The WSB race motors started life at 916cc — as twins, they can run to lOOOcc. Gradually the competition increased, and to keep ahead of the game Ducati opened up the bores, and each time they did they had to build a number of bikes for sale as homologation models. This is the latest (and last?) version. And it costs £5600 more than a stock 916 because it's got a top-flight Öhlins shock instead of the 916's Showa unit, re-valved Showa forks and the latest fully-floating Brembo discs, calipers and pads with braided hoses. The motor gets two injectors per cylinder (like the SR.. err... confused yet?), bigger valves and downpipes, as well as 4mm on the bores and 10mm more stroke (new, lighter crank). And the cases and barrels are stronger.

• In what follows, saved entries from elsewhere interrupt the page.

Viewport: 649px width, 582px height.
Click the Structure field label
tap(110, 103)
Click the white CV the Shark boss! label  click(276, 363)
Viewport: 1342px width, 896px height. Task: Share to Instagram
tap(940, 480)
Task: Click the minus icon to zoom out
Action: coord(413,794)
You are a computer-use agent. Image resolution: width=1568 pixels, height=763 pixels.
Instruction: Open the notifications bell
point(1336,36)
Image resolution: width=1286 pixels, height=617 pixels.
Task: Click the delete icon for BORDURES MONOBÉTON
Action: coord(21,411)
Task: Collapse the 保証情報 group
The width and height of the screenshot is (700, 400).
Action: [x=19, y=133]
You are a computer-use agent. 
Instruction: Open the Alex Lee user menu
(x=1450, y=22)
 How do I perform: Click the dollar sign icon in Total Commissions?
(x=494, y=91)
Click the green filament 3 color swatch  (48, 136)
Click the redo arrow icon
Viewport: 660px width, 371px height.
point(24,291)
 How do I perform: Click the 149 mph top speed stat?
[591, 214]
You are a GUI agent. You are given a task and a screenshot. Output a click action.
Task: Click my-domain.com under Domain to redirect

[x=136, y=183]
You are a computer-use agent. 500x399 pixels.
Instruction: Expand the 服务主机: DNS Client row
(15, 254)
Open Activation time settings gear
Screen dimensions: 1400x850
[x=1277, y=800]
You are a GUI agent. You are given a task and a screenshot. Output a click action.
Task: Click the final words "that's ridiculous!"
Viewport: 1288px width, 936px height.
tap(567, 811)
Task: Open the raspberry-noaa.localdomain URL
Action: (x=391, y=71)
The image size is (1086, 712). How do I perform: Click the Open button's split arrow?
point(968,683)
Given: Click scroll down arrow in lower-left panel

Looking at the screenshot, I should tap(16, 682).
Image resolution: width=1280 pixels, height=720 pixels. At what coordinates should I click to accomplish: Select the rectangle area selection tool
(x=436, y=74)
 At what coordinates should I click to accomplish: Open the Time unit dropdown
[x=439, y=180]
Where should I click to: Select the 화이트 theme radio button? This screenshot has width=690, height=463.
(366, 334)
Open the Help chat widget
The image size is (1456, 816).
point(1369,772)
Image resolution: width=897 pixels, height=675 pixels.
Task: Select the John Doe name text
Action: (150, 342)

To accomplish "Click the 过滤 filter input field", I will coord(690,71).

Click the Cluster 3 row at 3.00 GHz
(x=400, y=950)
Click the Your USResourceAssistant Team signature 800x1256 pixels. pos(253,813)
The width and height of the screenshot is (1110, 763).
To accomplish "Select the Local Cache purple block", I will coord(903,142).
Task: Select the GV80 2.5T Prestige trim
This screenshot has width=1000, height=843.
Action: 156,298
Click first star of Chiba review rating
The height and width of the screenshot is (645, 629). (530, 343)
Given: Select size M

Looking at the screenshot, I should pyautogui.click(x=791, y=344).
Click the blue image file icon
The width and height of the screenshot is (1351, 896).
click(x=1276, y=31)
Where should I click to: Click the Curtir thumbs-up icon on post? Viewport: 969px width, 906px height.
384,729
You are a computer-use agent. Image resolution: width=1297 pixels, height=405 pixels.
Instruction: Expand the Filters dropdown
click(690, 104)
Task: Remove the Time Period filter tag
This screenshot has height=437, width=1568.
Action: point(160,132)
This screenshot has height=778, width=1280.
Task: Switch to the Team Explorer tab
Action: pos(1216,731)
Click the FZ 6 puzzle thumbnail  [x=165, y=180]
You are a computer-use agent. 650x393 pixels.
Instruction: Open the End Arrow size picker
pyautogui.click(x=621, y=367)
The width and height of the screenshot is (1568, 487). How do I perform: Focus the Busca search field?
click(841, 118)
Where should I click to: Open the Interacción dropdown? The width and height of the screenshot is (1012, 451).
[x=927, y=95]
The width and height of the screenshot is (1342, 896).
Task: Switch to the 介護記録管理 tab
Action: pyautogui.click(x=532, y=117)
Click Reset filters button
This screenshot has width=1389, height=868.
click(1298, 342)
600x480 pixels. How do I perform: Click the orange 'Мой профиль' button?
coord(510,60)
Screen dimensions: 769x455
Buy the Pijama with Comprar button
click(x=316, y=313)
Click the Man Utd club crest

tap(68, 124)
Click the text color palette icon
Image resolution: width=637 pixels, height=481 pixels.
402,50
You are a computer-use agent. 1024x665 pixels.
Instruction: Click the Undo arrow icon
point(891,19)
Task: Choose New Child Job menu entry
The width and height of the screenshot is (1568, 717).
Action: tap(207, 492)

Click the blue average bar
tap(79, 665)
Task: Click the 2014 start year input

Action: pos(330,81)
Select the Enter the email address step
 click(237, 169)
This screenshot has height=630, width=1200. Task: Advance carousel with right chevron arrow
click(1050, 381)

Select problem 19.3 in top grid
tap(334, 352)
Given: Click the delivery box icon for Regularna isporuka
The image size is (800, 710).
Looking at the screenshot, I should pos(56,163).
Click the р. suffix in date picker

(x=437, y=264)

And the SPS has an upgraded EPROM chip, and you get a set of carbon Termignonis in the crate with the bike.

The result of all this is some 20bhp over the 916, more top end, more midrange and low down, better handling and more stopping power. Of course. It makes the standard 916 feel like a bus.

Certain Italian foibles remain. A blanking bolt in the downpipe (where the factory shove the mixture probe) fell out. Not a problem, apart from the system drawing air in, backfiring, and blowing the packing out of the cans unless you plug it. They all do that, sir. And they all come with self-retracting sidestands, too.

On the road the SPS is as deeply stimulating as it is on the track — more so. It's completely composed over the shittiest tracks, and when you get on fast, open A roads the way it howls along at improbable speeds while you drift around on the seat guiding it this way and t'other... sod the police — you just ride it flat everywhere. They'd never catch you anyway...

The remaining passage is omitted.